Doch schnell zeigte sich, dass “Effizienz” in diesem Fall bedeutet, unliebsame Institutionen zu demontieren. Steuern? Bürokratischer Unsinn. Verbraucherschutz? Innovationsfeindlich. Umweltregulierungen? Eine Bremse für den Fortschritt. Kritiker sehen in Musk längst keinen neutralen Reformer mehr, sondern einen Mann, der politische Macht nutzt, um seine eigenen wirtschaftlichen Interessen durchzusetzen.

X als politisches Instrument

Seit der Übernahme von Twitter – das er in X umbenannte – hat Musk die Plattform zunehmend zu einem politischen Werkzeug gemacht. Während des Wahlkampfs 2024 wurden pro-republikanische Inhalte bevorzugt, während demokratische Kandidaten kaum Sichtbarkeit bekamen. Angeblich “neutrale” Algorithmen förderten konservative Stimmen, während kritische Journalisten plötzlich gesperrt wurden.
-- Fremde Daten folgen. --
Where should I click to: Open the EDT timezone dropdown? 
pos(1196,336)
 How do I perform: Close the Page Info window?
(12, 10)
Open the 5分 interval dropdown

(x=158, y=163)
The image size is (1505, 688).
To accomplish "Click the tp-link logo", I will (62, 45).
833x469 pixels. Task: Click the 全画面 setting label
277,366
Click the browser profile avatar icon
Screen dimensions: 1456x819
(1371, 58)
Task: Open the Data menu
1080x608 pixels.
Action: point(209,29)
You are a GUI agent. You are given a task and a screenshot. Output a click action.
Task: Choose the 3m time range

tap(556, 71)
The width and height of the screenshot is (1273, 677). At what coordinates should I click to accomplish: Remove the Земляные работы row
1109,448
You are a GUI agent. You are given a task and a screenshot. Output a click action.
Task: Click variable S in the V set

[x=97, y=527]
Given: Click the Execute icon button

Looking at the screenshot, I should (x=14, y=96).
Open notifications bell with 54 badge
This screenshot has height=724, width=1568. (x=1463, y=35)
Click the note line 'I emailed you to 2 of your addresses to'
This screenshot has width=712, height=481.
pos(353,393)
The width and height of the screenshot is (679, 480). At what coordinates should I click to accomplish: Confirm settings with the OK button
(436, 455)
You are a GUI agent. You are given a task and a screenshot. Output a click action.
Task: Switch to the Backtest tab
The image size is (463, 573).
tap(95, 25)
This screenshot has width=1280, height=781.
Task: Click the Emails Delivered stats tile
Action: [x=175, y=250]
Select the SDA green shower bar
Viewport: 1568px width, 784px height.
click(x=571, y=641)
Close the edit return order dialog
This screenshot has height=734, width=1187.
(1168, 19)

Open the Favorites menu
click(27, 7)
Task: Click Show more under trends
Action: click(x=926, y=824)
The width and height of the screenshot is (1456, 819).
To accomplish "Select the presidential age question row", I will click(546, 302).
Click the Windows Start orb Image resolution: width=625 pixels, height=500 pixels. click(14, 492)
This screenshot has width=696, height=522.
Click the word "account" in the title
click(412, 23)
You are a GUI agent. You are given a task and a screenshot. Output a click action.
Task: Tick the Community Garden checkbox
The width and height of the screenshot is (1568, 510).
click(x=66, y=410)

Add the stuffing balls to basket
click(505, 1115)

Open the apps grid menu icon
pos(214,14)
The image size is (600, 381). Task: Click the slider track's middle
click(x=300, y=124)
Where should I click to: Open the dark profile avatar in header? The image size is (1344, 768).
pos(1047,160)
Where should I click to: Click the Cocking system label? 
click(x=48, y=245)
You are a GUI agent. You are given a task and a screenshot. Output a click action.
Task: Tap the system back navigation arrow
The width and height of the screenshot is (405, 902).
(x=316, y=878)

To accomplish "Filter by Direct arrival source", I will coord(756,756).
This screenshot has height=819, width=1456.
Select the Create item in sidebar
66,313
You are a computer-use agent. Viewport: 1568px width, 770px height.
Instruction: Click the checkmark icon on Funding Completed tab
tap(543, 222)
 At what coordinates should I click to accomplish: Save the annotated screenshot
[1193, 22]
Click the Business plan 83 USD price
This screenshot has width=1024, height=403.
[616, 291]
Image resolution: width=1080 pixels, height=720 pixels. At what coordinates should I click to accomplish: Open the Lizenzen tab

Die Grenze zwischen Meinungsfreiheit und gezielter Meinungsmache ist auf X längst verschwommen. Während Musk sich als Verteidiger freier Debatten inszeniert, zeigt sein Umgang mit Kritikern, dass es ihm vor allem um Kontrolle geht. Wer zu laut gegen ihn spricht, riskiert, von der Plattform verbannt zu werden – oder, im Falle von Journalisten, mit persönlichen Angriffen rechnen zu müssen.

Der internationale Einfluss: Auch Europa ist betroffen

Musk mischt sich längst nicht nur in die amerikanische Politik ein. In Europa sorgte er für Aufsehen, als er offen populistische Parteien unterstützte und mit Drohungen gegen Regierungen arbeitete. Seine bevorzugte Methode: Wer nicht mitzieht, riskiert wirtschaftliche Konsequenzen.

In Deutschland etwa stellte Musk klar, dass neue Tesla-Investitionen von der politischen Ausrichtung des Landes abhängen. In Frankreich flirtete er mit rechten Parteien, während er in Grossbritannien gezielt Medien beeinflusste, um eine wirtschaftsliberale Agenda zu pushen. Die Vorstellung, dass ein einzelner Unternehmer politischen Druck auf ganze Nationen ausüben kann, ist beunruhigend – doch genau das passiert.

Musk, der Populist mit Milliarden

In vielerlei Hinsicht erinnert Musk an klassische Populisten: Er gibt sich als Rebell gegen das Establishment, obwohl er selbst Teil der mächtigsten Elite ist. Er spielt mit Emotionen, schürt Misstrauen gegen Medien und Politik und präsentiert sich als alternative Autorität.

Sein Erfolg zeigt, dass sich das politische Spielfeld verändert hat. Während früher klassische Medien den Diskurs bestimmten, haben nun Milliardäre mit sozialen Netzwerken eine direkte Verbindung zur Öffentlichkeit. Musk nutzt das meisterhaft aus – und das macht ihn so gefährlich.

Fazit: Ein demokratisches Risiko

Elon Musk ist ein Genie – aber auch ein Risiko für die Demokratie. Seine Macht ist nicht demokratisch legitimiert, seine politischen Interessen sind schwer durchschaubar, und seine Handlungen sind oft unberechenbar. Dass er sich immer mehr in die Politik einmischt, sollte nicht als harmlose Exzentrik abgetan werden.

Wenn ein einzelner Unternehmer so viel Kontrolle über öffentliche Debatten und politische Prozesse hat, stellt sich die Frage: Wer regiert hier eigentlich? Und wie lange lassen sich demokratische Institutionen das gefallen?